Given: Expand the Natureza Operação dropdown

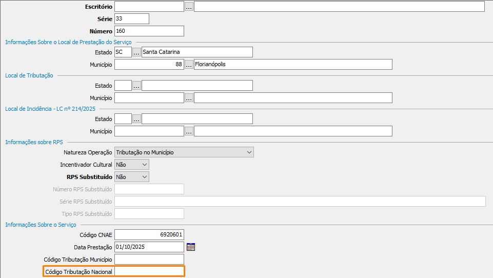Looking at the screenshot, I should (x=249, y=152).
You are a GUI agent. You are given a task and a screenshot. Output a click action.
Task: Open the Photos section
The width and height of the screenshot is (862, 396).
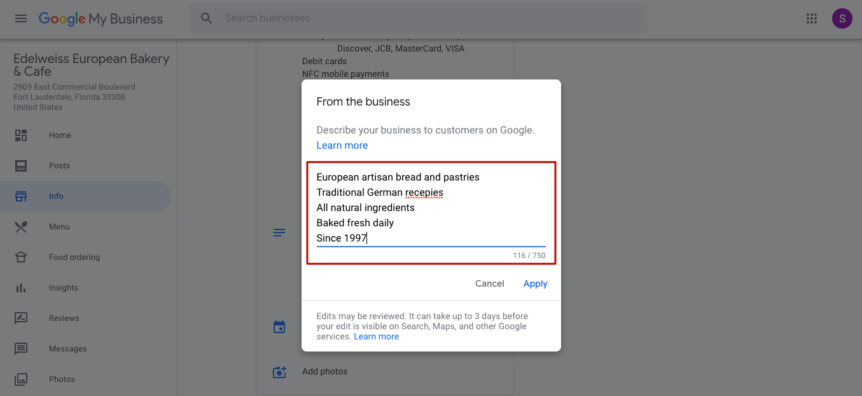[x=62, y=379]
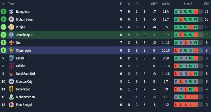Click the Last 5 column header
The height and width of the screenshot is (112, 211).
click(x=188, y=4)
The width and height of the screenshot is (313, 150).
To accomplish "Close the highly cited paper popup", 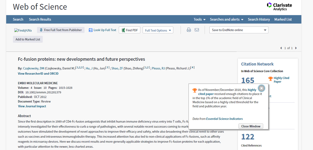I will [261, 88].
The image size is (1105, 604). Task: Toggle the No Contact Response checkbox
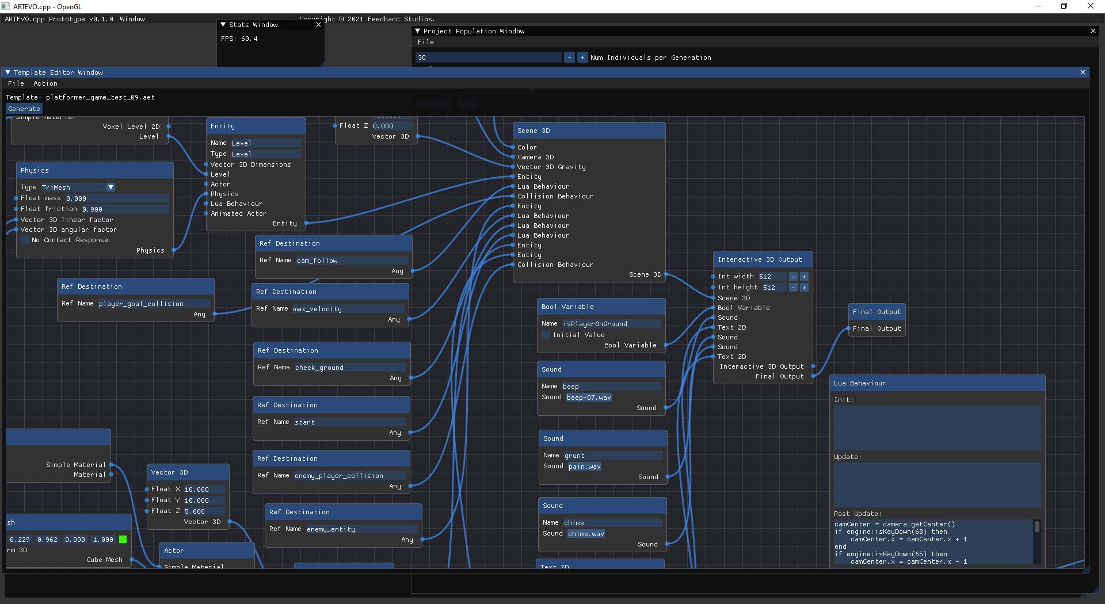coord(25,240)
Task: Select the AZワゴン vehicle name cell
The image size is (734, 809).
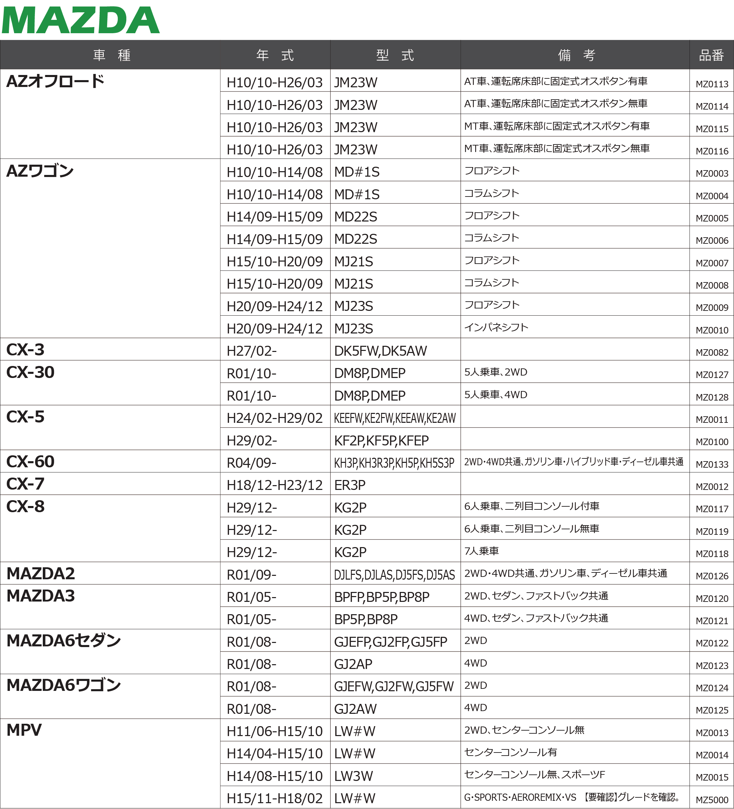Action: point(40,171)
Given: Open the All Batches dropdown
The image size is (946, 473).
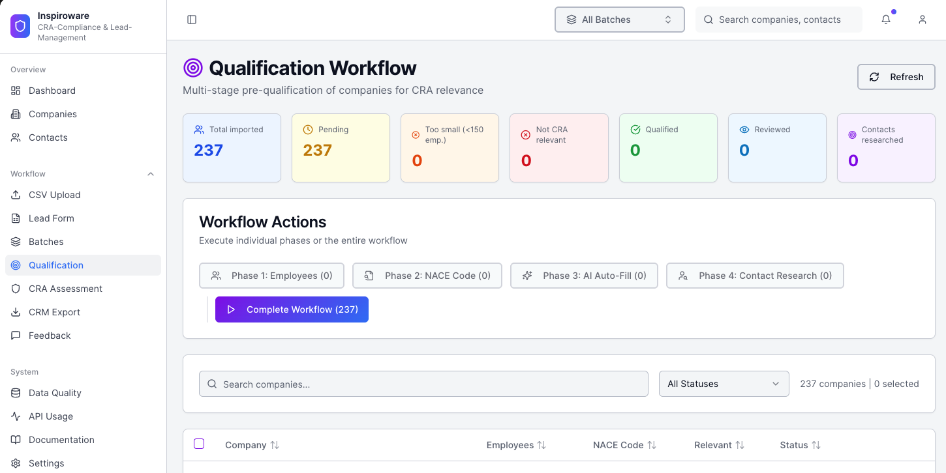Looking at the screenshot, I should click(x=619, y=20).
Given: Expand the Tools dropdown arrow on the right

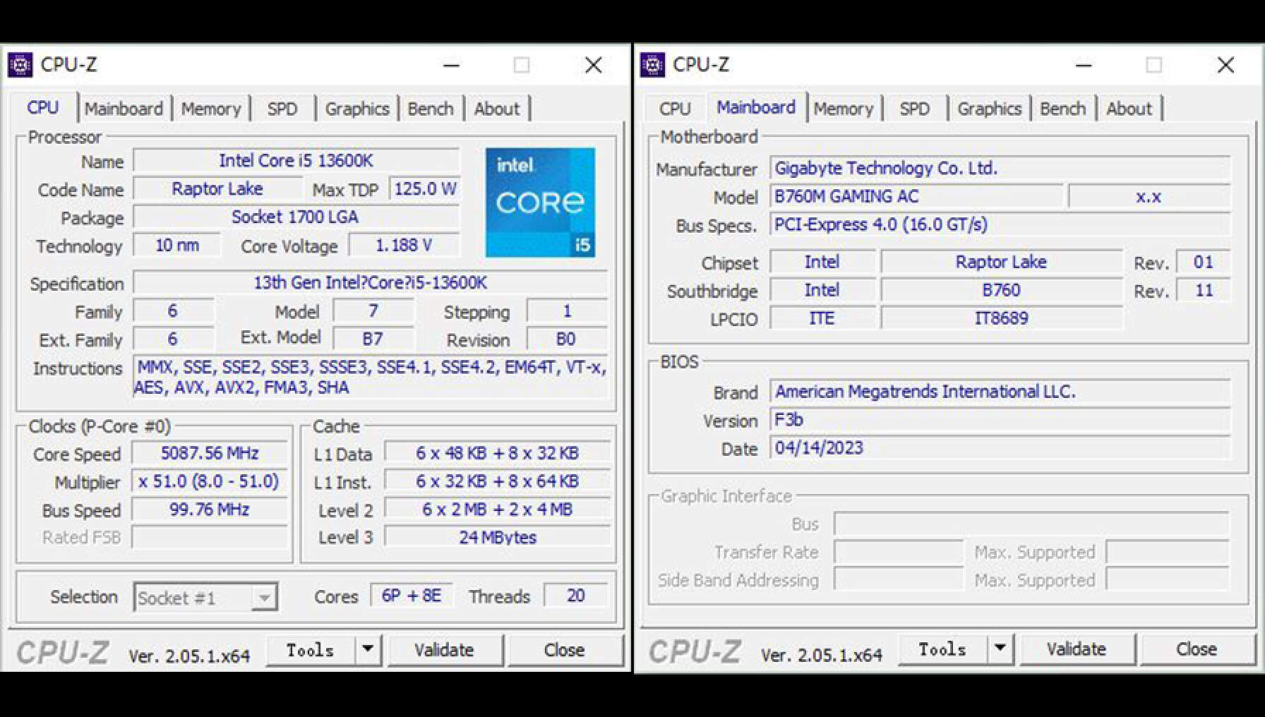Looking at the screenshot, I should [1000, 649].
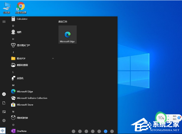This screenshot has height=134, width=182.
Task: Toggle the 中 input method indicator
Action: (3, 131)
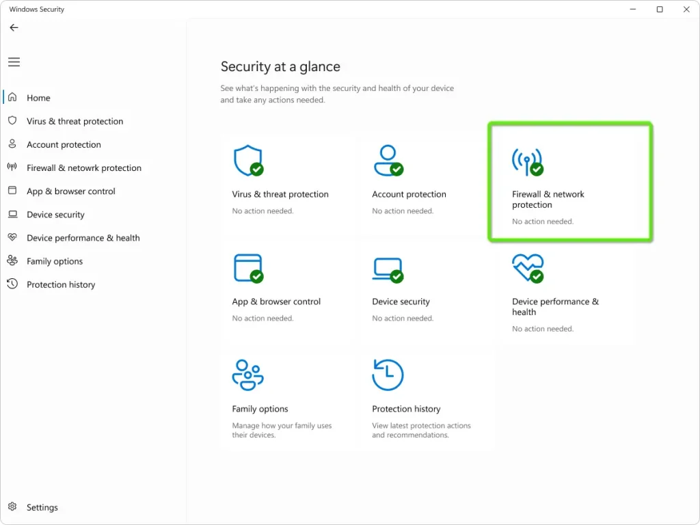The width and height of the screenshot is (700, 525).
Task: Click the Protection history clock icon
Action: tap(388, 374)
..........
__YOUR GOAL__.
Can you copy out the listing above, starting with the line containing "Task: Select the AZワゴン vehicle name cell" and going on through the end of the listing, with the pictures left out?

__SOLVED PROBLEM__.
Task: Select the AZワゴン vehicle name cell
The image size is (734, 809).
Action: point(40,171)
Given: Open the All Batches dropdown
The image size is (946, 473).
Looking at the screenshot, I should click(x=619, y=20).
Given: Expand the Tools dropdown arrow on the right

Looking at the screenshot, I should [1000, 649].
This screenshot has height=134, width=182.
Task: Toggle the 中 input method indicator
Action: (3, 131)
The width and height of the screenshot is (700, 525).
Task: Click the Protection history clock icon
Action: tap(388, 374)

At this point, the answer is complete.